# [Given data]
****************************************
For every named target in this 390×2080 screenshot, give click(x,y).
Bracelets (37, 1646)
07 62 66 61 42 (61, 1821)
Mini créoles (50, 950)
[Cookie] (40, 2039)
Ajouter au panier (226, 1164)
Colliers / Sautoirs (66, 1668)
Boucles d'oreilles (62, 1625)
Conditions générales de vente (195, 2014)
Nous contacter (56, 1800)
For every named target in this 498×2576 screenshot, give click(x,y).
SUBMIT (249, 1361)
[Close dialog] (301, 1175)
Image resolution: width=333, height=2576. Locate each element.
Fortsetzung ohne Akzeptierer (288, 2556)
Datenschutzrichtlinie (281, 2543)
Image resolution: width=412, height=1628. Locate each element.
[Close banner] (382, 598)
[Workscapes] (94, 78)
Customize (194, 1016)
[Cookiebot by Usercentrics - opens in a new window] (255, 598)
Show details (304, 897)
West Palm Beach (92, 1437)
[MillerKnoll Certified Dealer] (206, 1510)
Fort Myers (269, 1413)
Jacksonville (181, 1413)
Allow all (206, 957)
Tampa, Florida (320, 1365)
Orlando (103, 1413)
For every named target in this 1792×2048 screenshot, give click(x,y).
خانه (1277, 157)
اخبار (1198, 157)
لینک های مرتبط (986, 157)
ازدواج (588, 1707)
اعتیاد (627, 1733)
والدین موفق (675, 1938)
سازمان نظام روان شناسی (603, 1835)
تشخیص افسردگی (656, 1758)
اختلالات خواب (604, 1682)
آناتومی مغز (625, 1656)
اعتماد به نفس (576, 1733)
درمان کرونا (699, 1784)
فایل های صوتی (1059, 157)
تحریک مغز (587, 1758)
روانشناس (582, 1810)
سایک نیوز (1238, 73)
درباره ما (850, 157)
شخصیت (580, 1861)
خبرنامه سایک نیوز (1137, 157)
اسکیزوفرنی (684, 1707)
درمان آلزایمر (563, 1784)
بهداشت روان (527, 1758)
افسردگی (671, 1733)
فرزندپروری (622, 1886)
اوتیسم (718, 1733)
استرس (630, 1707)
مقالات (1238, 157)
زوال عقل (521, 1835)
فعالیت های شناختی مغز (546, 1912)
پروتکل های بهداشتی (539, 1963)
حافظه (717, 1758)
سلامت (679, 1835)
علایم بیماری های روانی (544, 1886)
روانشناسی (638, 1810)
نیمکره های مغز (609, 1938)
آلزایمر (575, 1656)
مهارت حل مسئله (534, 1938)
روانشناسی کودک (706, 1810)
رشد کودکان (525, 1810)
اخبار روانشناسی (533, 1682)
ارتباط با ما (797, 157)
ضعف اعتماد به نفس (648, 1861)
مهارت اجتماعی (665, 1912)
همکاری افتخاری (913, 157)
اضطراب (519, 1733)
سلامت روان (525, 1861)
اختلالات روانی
****************************************
With the line that has "اعتیاد (627, 1733)" as the first and the line that has "اسکیزوفرنی (684, 1707)" as the last, repeat exactly that run of lines above and no more.

# [Exercise solution]
اعتیاد (627, 1733)
والدین موفق (675, 1938)
سازمان نظام روان شناسی (603, 1835)
تشخیص افسردگی (656, 1758)
اختلالات خواب (604, 1682)
آناتومی مغز (625, 1656)
اعتماد به نفس (576, 1733)
درمان کرونا (699, 1784)
فایل های صوتی (1059, 157)
تحریک مغز (587, 1758)
روانشناس (582, 1810)
سایک نیوز (1238, 73)
درباره ما (850, 157)
شخصیت (580, 1861)
خبرنامه سایک نیوز (1137, 157)
اسکیزوفرنی (684, 1707)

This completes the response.